■ AUFGABE
Was kostet laut der Quelle die Einwahl über den Dialer pro Minute?

■ QUELLE
===============
# teenXXX Dialer



## Anonymous (21 April 2002)

Mein Vater ruft mich gerade an und fragt was das für eine - wörtlich: "naksche Frau" ist die absolut nicht verschwinden will. Nach langen Fragen muß mein Bruder einen Dialer auf den Rechner installiert haben. Leider waren alle Versuche vergeblich, den Dialer wieder zu deinstallieren. Unter Software haben wir ihn deinstalliert aber er bleibt trotz dem Aktiv und installiert! In der Taskleiste kann ich Ihn auch nicht mit der rechten Maustaste ausschalten. Die Daten des Dialers sind: VersinB, dann steht da noch eine Nummer WMP00000000454 und die Einwahlnummer: 0190854765 für 1,86 €/Minute. Leider sitzt mein Vater in Dresden und ich in Hamburg, daher ist es etwas schwierig genaueres dazu zu sagen. Fakt ist die 0190- Nummern sind seitens der Telekom gesperrt wurden und Modem ist auch keines im Rechner (DSL) also kann nichts passieren nur sollte schon dieser blöde Dialer weg gehen. Beim Versuch ihn zu schließen, offnet er sich gleich wieder und gibt eiene Modemerror raus -weil keins da ist! Hat jemand eien Tip, wie ich dieses Ding entfernen kann? Leider funktioniert die Remoteunterstützung nicht, sonst könnte ich da selbst mal im Rechner nachschauen! Ok, ich hoffe hier kann mir jemand weiter helfen!   Dank, Thomas Reichel


----------



## dialerfucker (21 April 2002)
===============
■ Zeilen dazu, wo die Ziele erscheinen
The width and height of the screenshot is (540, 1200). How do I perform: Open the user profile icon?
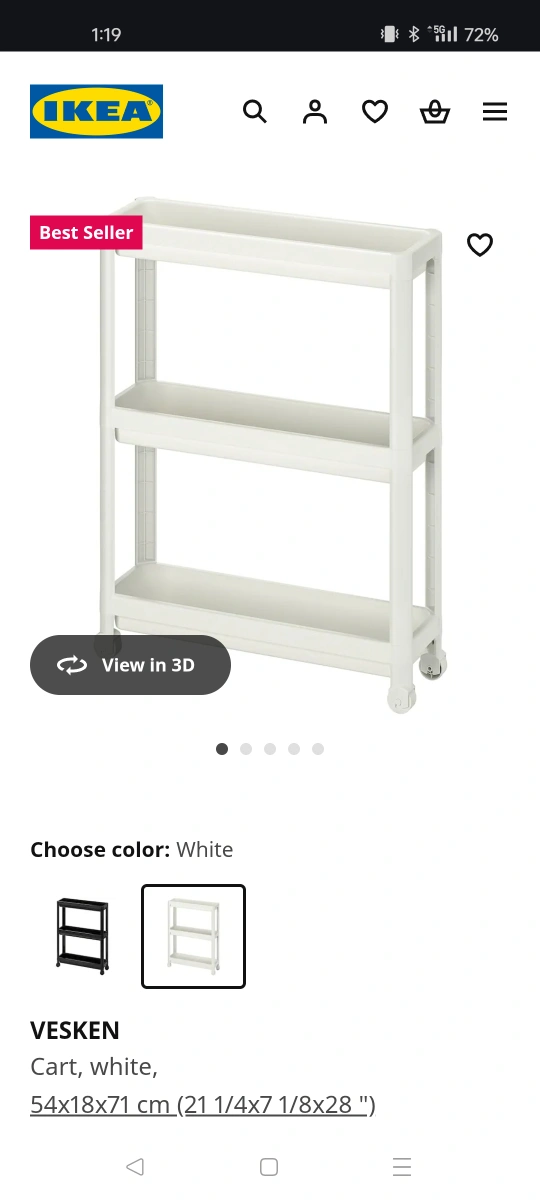315,111
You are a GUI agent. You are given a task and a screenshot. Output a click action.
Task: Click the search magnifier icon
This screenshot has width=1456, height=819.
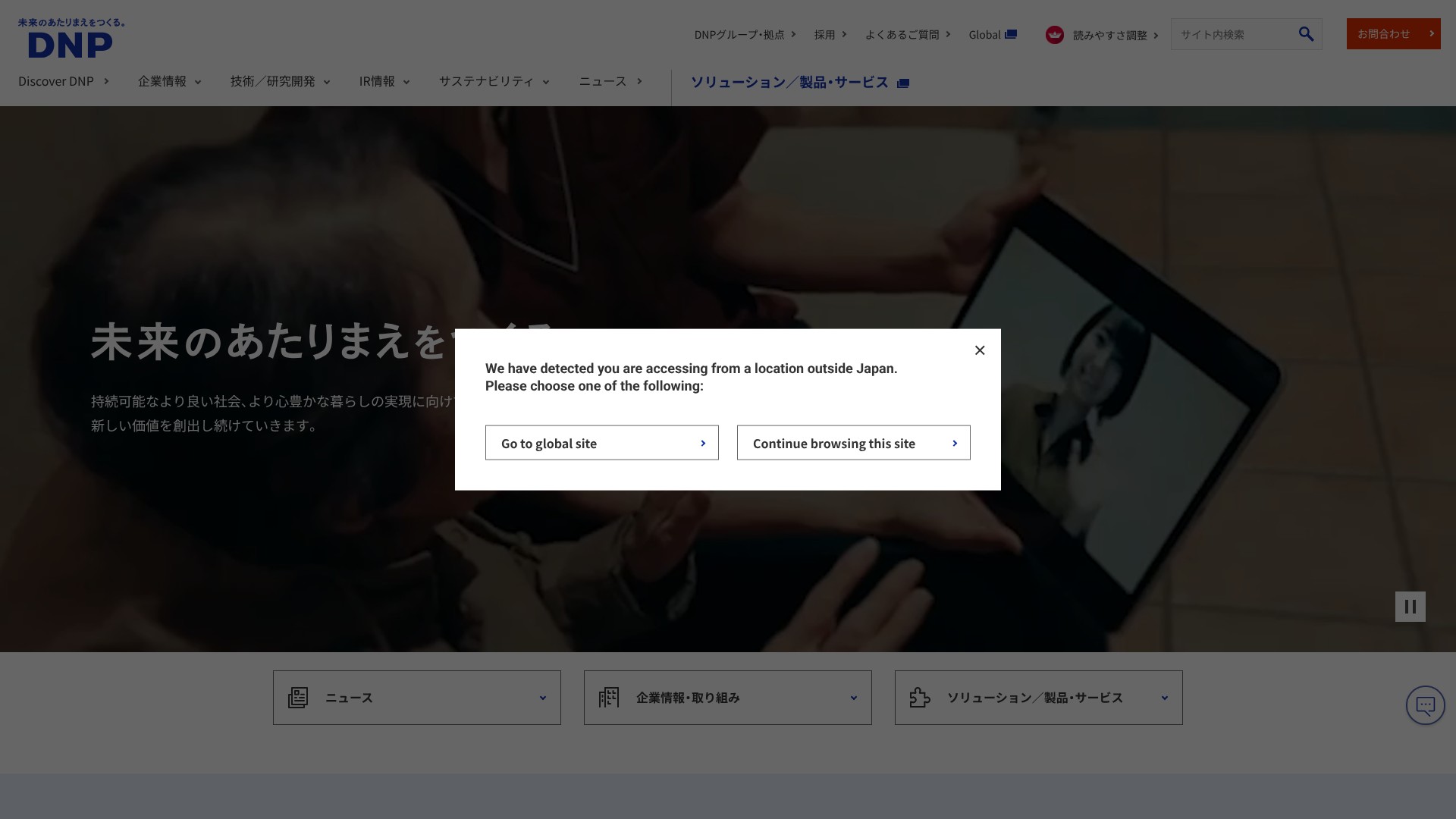coord(1306,34)
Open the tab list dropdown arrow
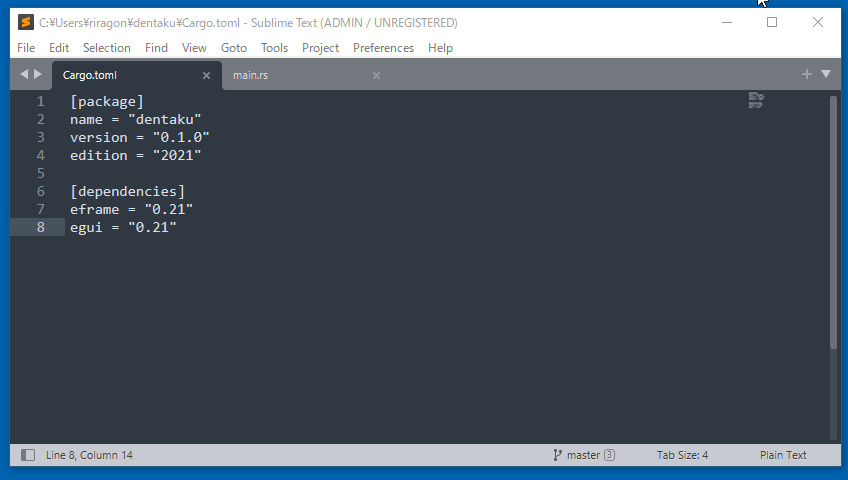The height and width of the screenshot is (480, 848). tap(826, 74)
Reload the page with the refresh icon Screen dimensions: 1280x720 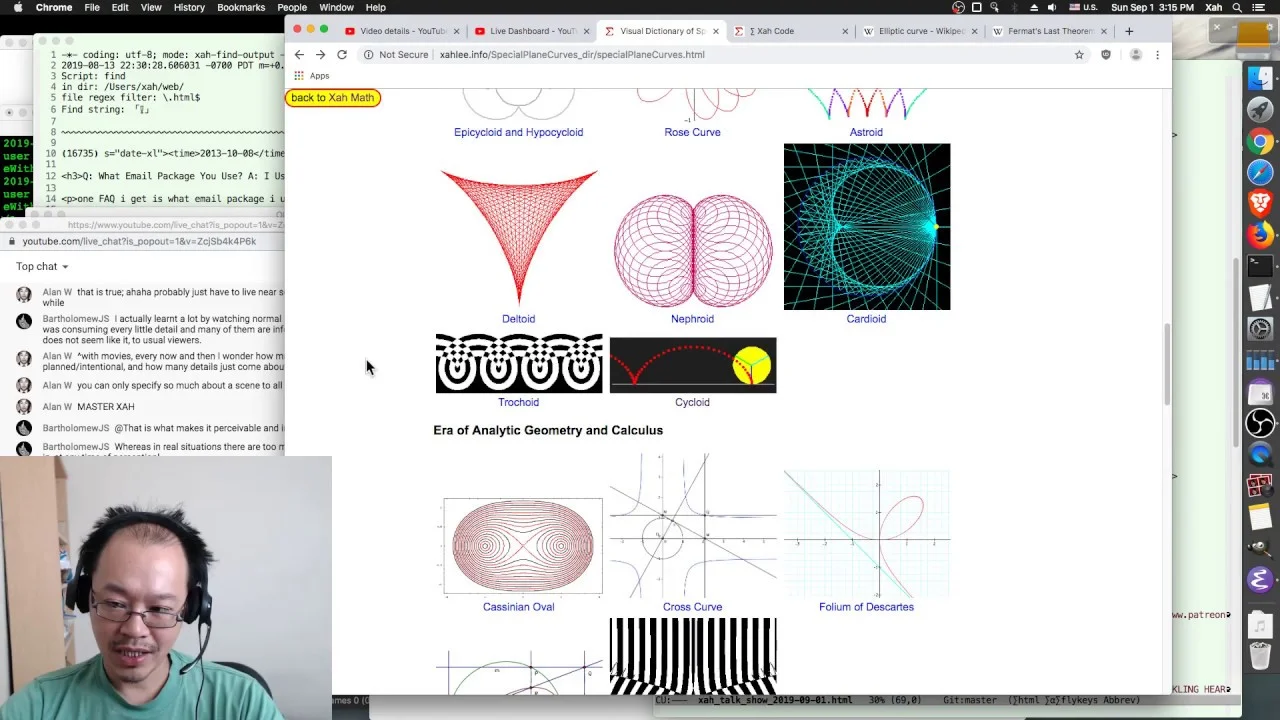point(342,55)
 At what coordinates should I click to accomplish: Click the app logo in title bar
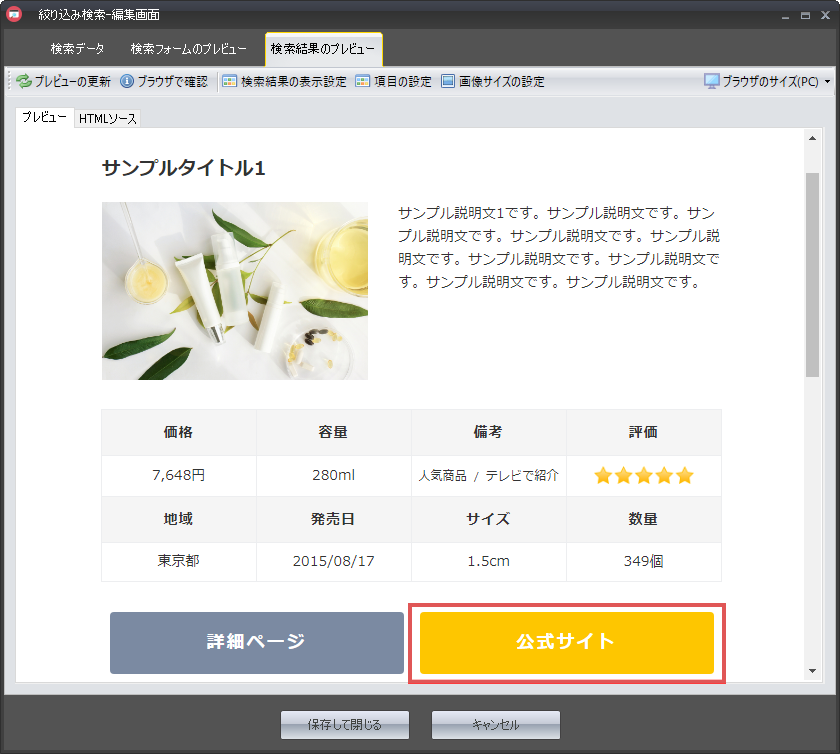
===============
■ LÖSUNG SIEHE UNTEN
1,86 € pro Minute.